* **Stored items from a collection**:
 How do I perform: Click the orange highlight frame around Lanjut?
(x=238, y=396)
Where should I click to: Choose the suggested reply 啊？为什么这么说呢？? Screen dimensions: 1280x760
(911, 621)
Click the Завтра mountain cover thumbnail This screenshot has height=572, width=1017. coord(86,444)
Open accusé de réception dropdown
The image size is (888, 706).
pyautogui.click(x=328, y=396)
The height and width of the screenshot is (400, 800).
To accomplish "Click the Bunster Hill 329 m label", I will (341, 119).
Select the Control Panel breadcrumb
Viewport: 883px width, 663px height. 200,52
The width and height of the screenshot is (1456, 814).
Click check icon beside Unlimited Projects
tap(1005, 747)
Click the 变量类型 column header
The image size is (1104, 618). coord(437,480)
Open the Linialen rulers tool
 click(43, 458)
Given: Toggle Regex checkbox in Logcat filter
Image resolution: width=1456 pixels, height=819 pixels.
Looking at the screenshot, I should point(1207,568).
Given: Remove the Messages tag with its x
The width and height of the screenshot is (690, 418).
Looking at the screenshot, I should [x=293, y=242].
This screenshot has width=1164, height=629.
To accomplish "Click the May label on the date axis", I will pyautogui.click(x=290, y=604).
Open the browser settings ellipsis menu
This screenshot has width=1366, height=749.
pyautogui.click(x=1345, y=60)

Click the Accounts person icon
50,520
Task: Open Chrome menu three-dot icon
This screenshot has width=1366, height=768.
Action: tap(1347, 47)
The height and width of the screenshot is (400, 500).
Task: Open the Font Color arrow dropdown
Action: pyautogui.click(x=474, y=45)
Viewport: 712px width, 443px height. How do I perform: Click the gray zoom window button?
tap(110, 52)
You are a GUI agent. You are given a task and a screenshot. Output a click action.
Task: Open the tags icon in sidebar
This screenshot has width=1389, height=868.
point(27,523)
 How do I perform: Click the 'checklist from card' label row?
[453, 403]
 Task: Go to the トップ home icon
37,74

* **HOW TO COMPLETE THIS TASK**:
Output every record above in full, exactly as it reads.

* **EXERCISE ANSWER**:
 How do I perform: Click the orange highlight frame around Lanjut?
(x=238, y=396)
Where should I click to: Choose the suggested reply 啊？为什么这么说呢？? Screen dimensions: 1280x760
(911, 621)
Click the Завтра mountain cover thumbnail This screenshot has height=572, width=1017. coord(86,444)
Open accusé de réception dropdown
The image size is (888, 706).
pyautogui.click(x=328, y=396)
The height and width of the screenshot is (400, 800).
To accomplish "Click the Bunster Hill 329 m label", I will (341, 119).
Select the Control Panel breadcrumb
Viewport: 883px width, 663px height. 200,52
The width and height of the screenshot is (1456, 814).
Click check icon beside Unlimited Projects
tap(1005, 747)
Click the 变量类型 column header
The image size is (1104, 618). coord(437,480)
Open the Linialen rulers tool
 click(43, 458)
Given: Toggle Regex checkbox in Logcat filter
Image resolution: width=1456 pixels, height=819 pixels.
Looking at the screenshot, I should point(1207,568).
Given: Remove the Messages tag with its x
The width and height of the screenshot is (690, 418).
Looking at the screenshot, I should [x=293, y=242].
This screenshot has width=1164, height=629.
To accomplish "Click the May label on the date axis", I will pyautogui.click(x=290, y=604).
Open the browser settings ellipsis menu
This screenshot has width=1366, height=749.
pyautogui.click(x=1345, y=60)

Click the Accounts person icon
50,520
Task: Open Chrome menu three-dot icon
This screenshot has width=1366, height=768.
Action: tap(1347, 47)
The height and width of the screenshot is (400, 500).
Task: Open the Font Color arrow dropdown
Action: pyautogui.click(x=474, y=45)
Viewport: 712px width, 443px height. How do I perform: Click the gray zoom window button?
tap(110, 52)
You are a GUI agent. You are given a task and a screenshot. Output a click action.
Task: Open the tags icon in sidebar
This screenshot has width=1389, height=868.
point(27,523)
 How do I perform: Click the 'checklist from card' label row?
[453, 403]
 Task: Go to the トップ home icon
37,74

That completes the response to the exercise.